Last week I discovered The Banyan Tree Project, an initiative to eliminate HIV-related stigma in Asian and Pacific Islander Communites in the United States. The project is run by the Asian and Pacific Islander Wellness Center in San Francisco and is funded by the US Centers for Disease Control and Prevention.
According to the Banyan Tree Project fact sheets, 69% of Asians and 56% of Pacific Islanders in the US and US territories have never been tested for HIV, and 1 in 3 Asians and Pacific Islanders living with HIV do not know it. Asian and Pacific Islander women have had the highest rate of increase in new HIV infections, and contrary to popular misconceptions, most of them got it through sex with men.
Strong anti-HIV/AIDS stigma within ethnic communities and “model minority”-type stereotyping is contributing to HIV infection rates among Asians and Pacific Islanders, the project claims:
- Health providers believe A&PIs are “low risk” for HIV infection.
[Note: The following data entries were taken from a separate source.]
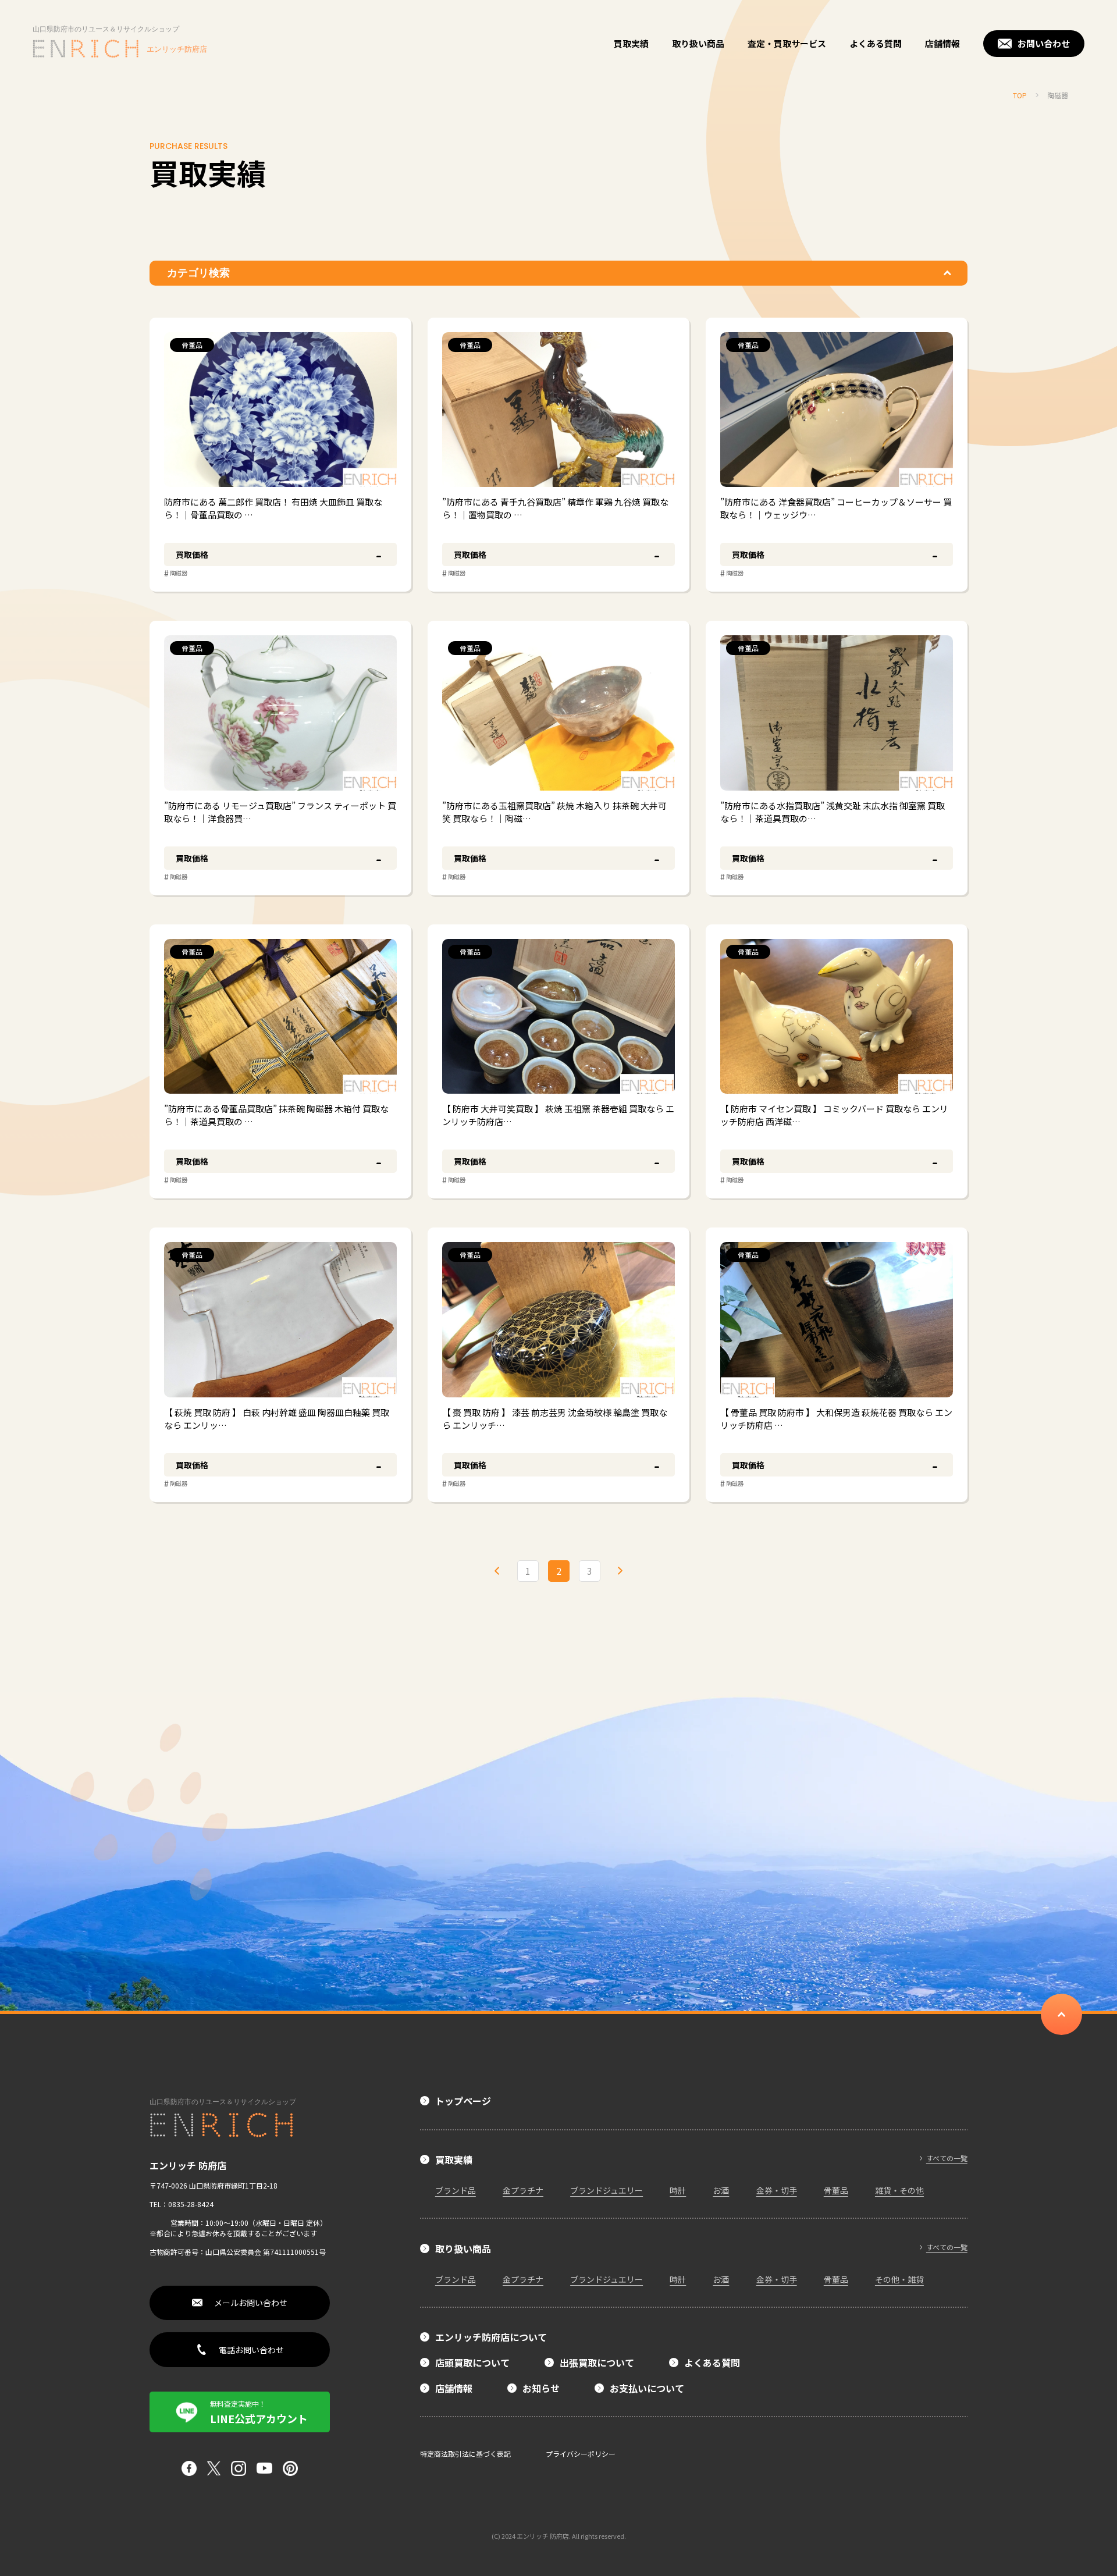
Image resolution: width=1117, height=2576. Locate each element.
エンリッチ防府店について (491, 2337)
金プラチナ (523, 2190)
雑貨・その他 (899, 2190)
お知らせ (541, 2388)
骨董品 (836, 2190)
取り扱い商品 (698, 43)
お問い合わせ (1044, 43)
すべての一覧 (946, 2158)
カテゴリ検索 (198, 273)
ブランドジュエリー (606, 2190)
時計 (678, 2190)
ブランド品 (455, 2190)
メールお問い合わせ (250, 2302)
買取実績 (631, 43)
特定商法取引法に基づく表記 (465, 2453)
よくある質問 (875, 43)
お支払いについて (647, 2388)
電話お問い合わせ (251, 2350)
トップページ (463, 2100)
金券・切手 (776, 2190)
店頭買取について (472, 2362)
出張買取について (597, 2362)
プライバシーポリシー (581, 2453)
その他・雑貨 (899, 2279)
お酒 (721, 2190)
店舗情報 (942, 43)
They consider HIV testing for A&PIs unnecessary and do not offer HIV tests.
- A&PIs are afraid to get tested for fear of rejection by family and community. Getting tested might expose a secret, such as sexuality or drug use, both heavily stigmatized in the A&PI community.
- A&PIs don’t believe HIV is their issue. HIV is seen as “someone else’s problem.”
- HIV-related stigma increases HIV risk. The intense fear and shame associated with HIV can lead to depression and isolation, often causing people to engage in unsafe behaviors such as unprotected sex or drug use.
I encourage all of you, no matter where you are, and no matter what gender, sexual orientation, race, or ethnicity to go get tested. As the slogan goes, saving face can’t make you safe.